Now Mendel sat in the waiting room of the asylum, surrounded by others waiting in front of small tables, on which vases full of yellow summer flowers stood, and thin racks laden with illustrated magazines. But none of the people waiting smelled the flowers, none of them leafed through the magazines. At first Mendel believed that all the people sitting here with him were mad and he himself a lunatic like the rest. Then he saw through the broad door of shining glass, which separated the waiting room from the whitewashed corridor, people in blue-striped gowns being led past in pairs. First women, then men, and occasionally one of the patients cast a wild, pinched, deranged, evil face through the pane of the door into the waiting room. All the people waiting shivered, only Mendel remained calm. Yes, it seemed strange to him that the people waiting weren't wearing blue-striped gowns too and that he himself wasn't. He sat in a broad leather armchair, the cap of black silk rep he had put over his knee, his umbrella leaned, a faithful companion, next to the chair. Mendel glanced alternately at the people, the glass door, the magazines, the lunatics, who were still passing by outside – they were being led to the
bath – and the golden flowers in the vases. They were yellow cowslips, Mendel remembered that he had often seen them at home on the green meadows. The flowers came from his homeland. He recalled them happily. Those meadows had been there, and those flowers! Peace had been at home there, youth had been at home there, and familiar poverty. In summer the sky had been very blue, the sun very hot, the grain very yellow, the flies had glistened green and hummed warm little songs, and high below the blue sky the larks had trilled, without cease. Mendel Singer forgot, as he looked at the cowslips, that Deborah was dead, Sam fallen, Miriam mad and Jonas missing. It was as if he had only just now lost his homeland and in it Menuchim, the most faithful of all the dead, the farthest away of all the dead, the closest of all the dead. If we had stayed there – thought Mendel – nothing at all would have happened! Jonas was right, Jonas, the dumbest of my children! He loved horses, he loved schnapps, he loved girls, now he is missing! Jonas, I will never see you again, I won't be able to tell you that you were right to become a Cossack. “Why do you people always roam around in the world?” Sameshkin had said. “The devil sends you!” He was a peasant, Sameshkin, a shrewd peasant. Mendel hadn't wanted to go. Deborah, Miriam, Shemariah – they had wanted to go, to wander around in the world. They should have stayed, loved horses, drunk schnapps, slept in the meadows, let Miriam run around with Cossacks and loved Menuchim.

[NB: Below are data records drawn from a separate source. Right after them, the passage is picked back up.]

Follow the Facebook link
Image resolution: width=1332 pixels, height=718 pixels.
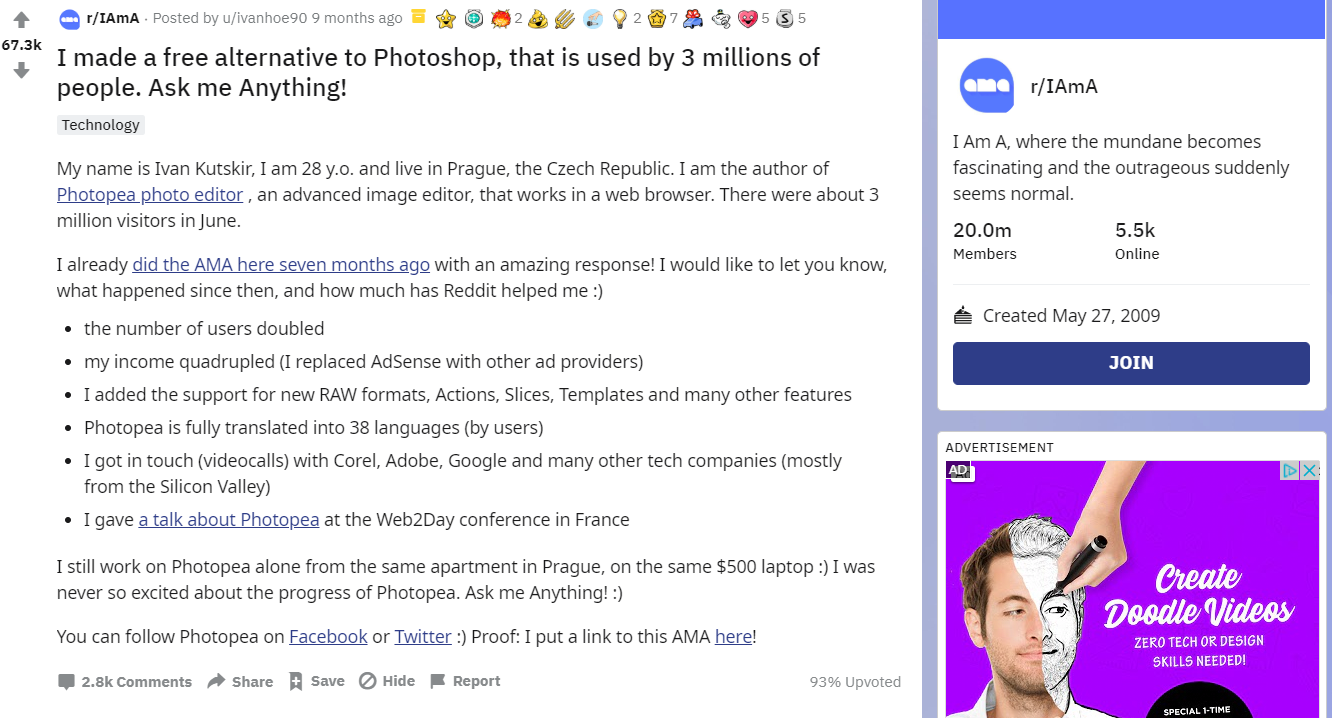(328, 637)
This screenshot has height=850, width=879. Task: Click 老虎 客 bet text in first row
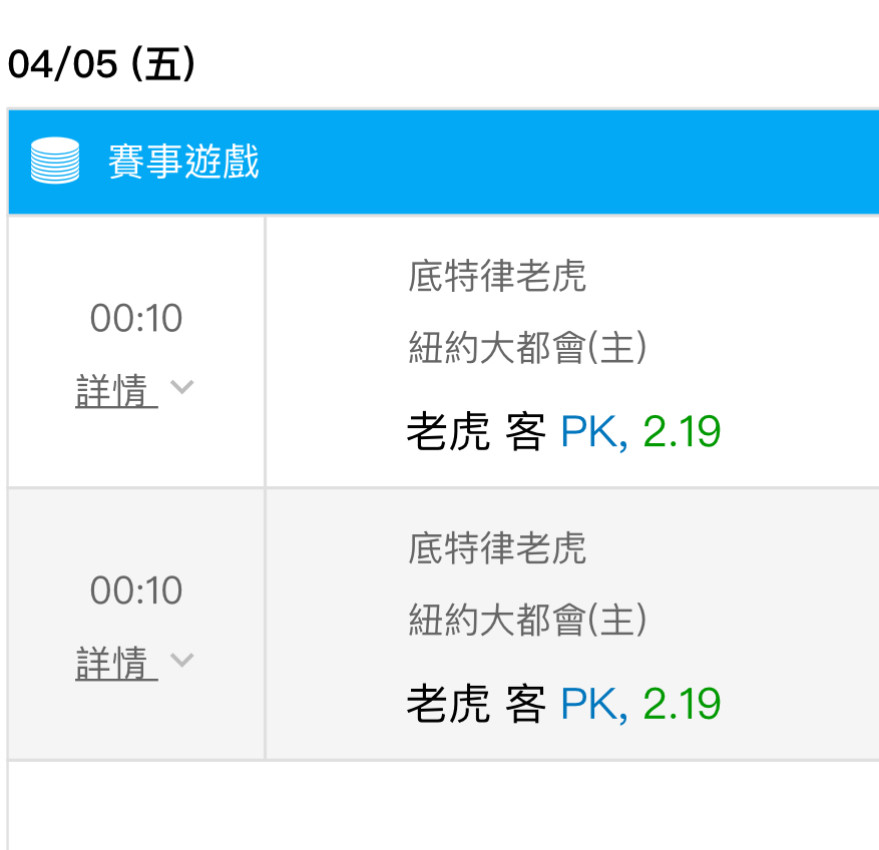pos(476,431)
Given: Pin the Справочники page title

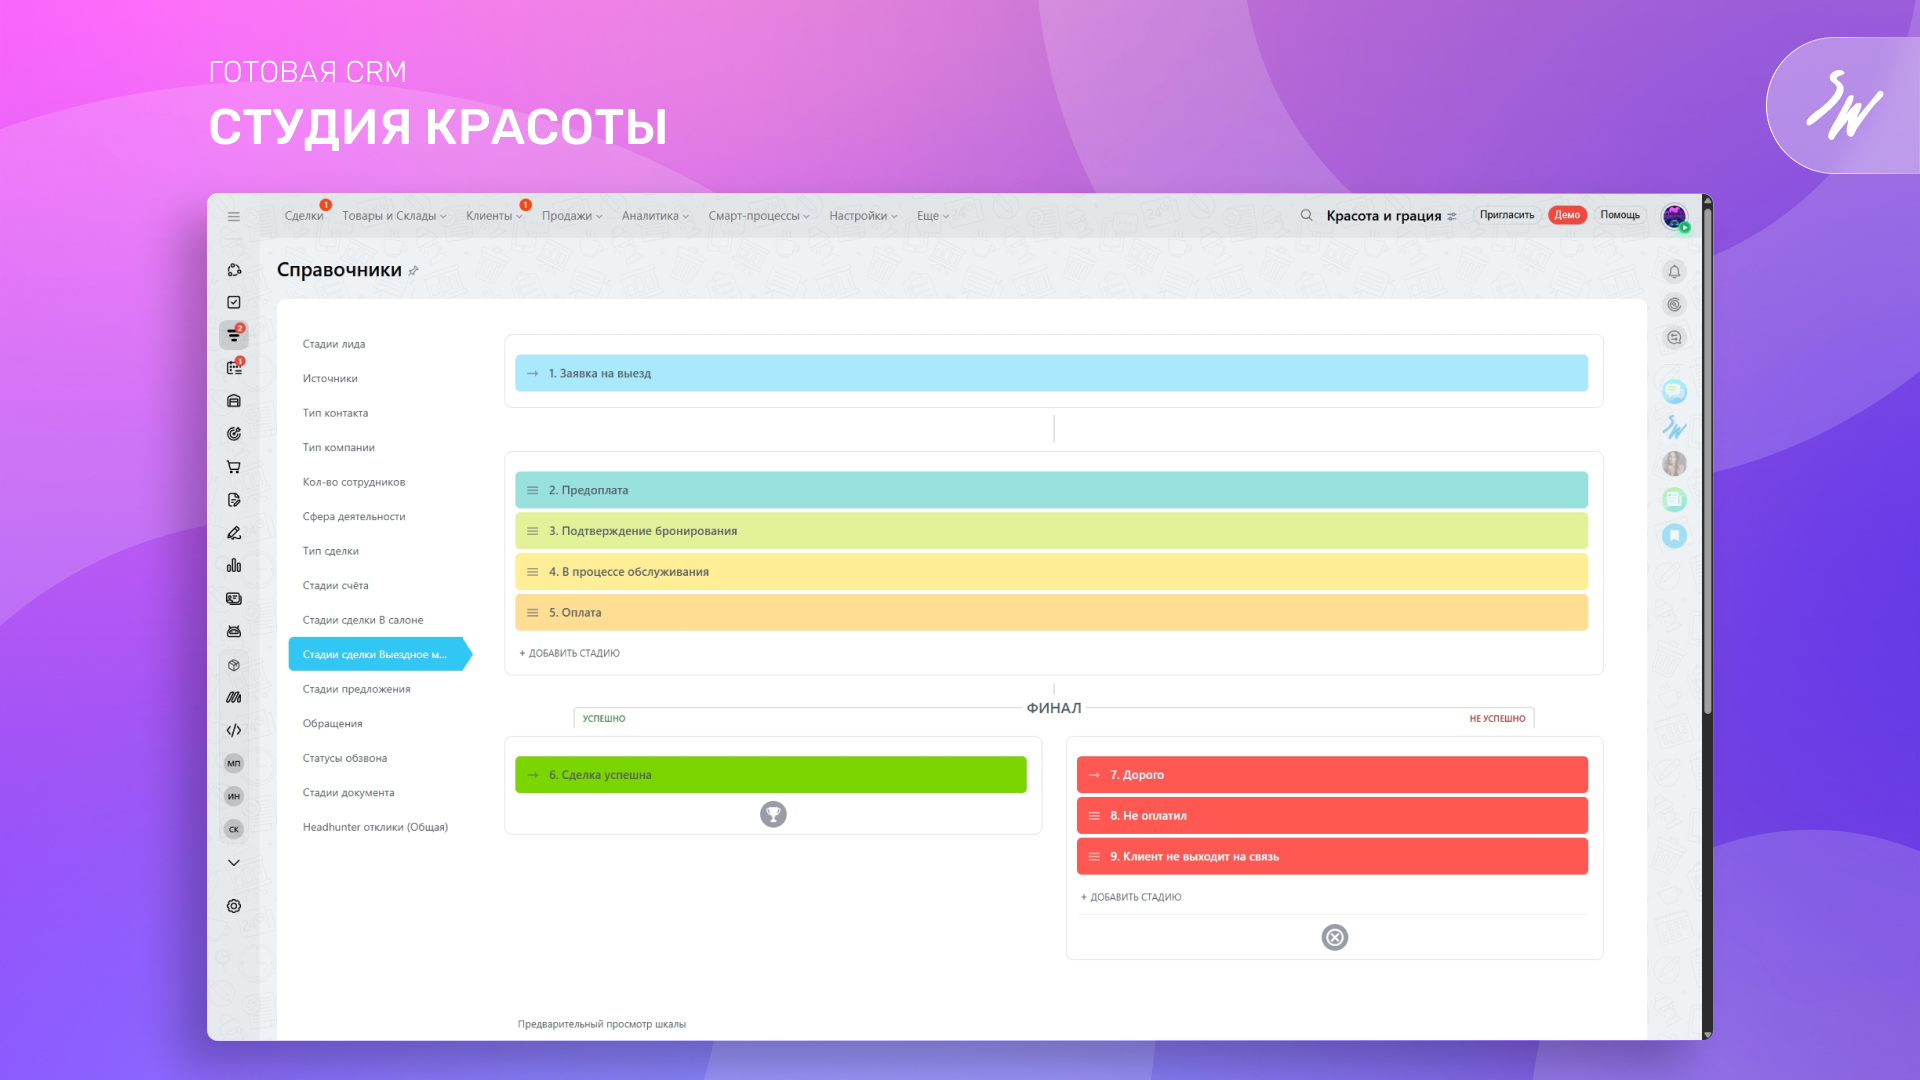Looking at the screenshot, I should 414,271.
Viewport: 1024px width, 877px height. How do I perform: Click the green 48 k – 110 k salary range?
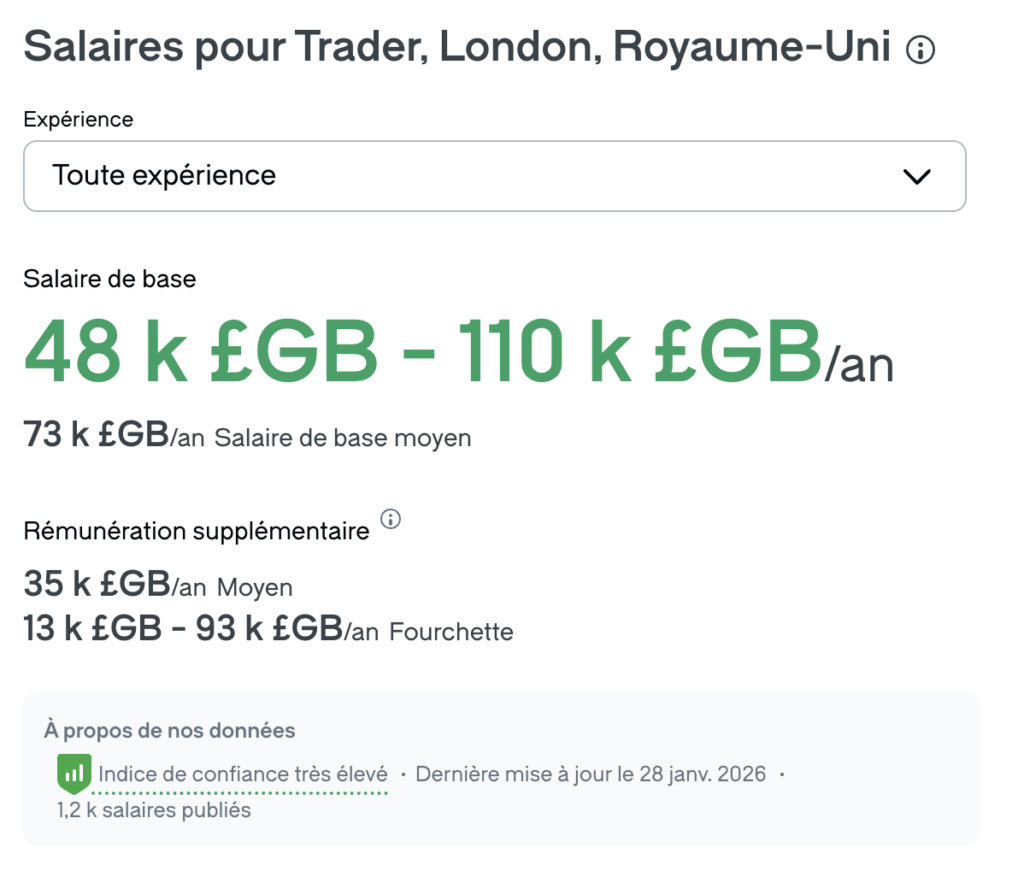[422, 352]
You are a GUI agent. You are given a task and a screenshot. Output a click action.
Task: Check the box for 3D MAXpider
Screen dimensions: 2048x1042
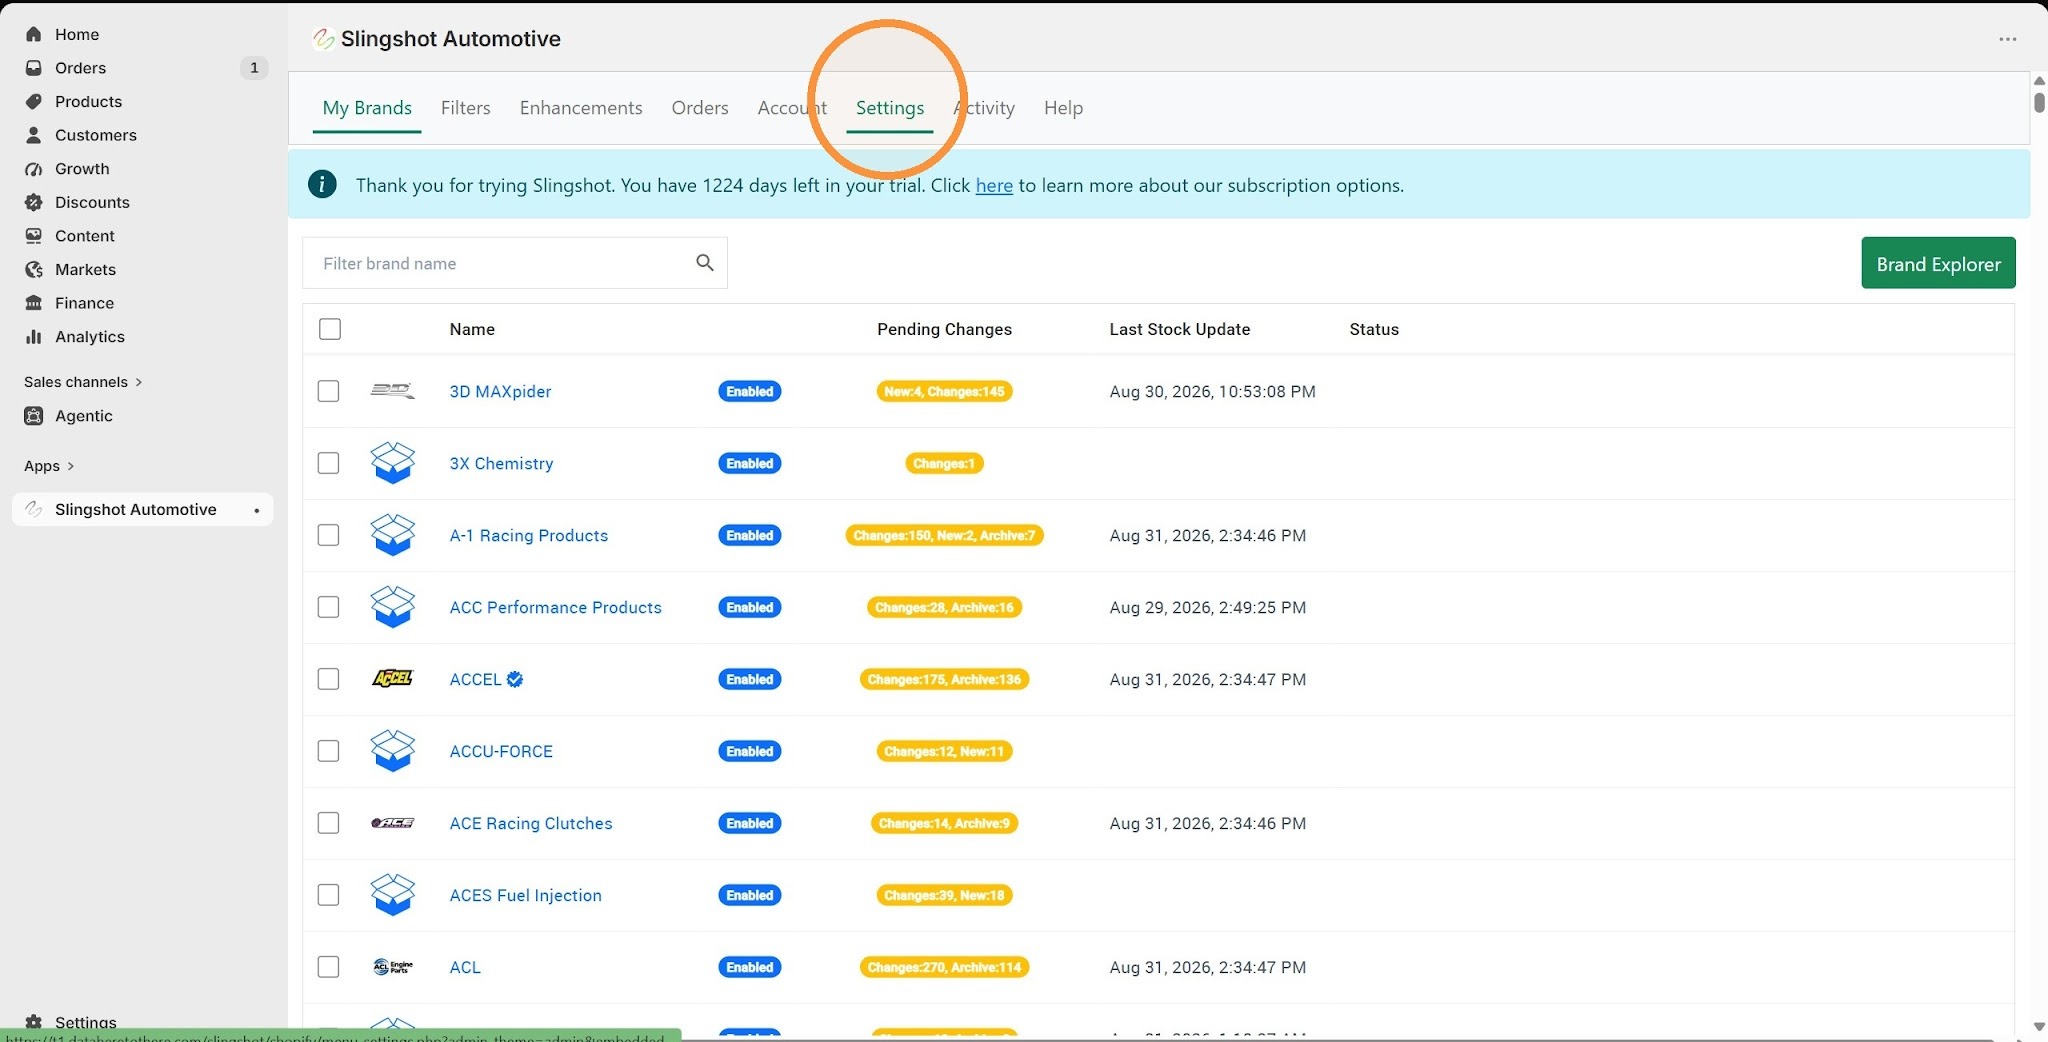pyautogui.click(x=328, y=391)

Have I gone mad, Mendel thought, that I'm thinking this way? Does an old Jew think such things? God has confused my
thoughts, the devil is thinking in me, as he is speaking from my daughter Miriam.

The doctor came, drew Mendel into a corner and said softly: “Brace yourself, your daughter is very ill. There are many such cases these days, the war, you understand, and the misfortune in the world, it's a bad time. The medical field doesn't yet know how to cure this illness. One of your sons is an epileptic, I hear, I'm sorry to say that something like that runs in the family. We doctors call it degenerative psychosis. It can pass. But it can also turn out to be an illness that we doctors call dementia, dementia praecox, but even the names are uncertain. It is one of the rare cases that we can't cure. But you are a pious man, Mr. Singer? God can help. Just pray diligently to the good Lord. By the way, do you want to see your daughter once more? Come with me!”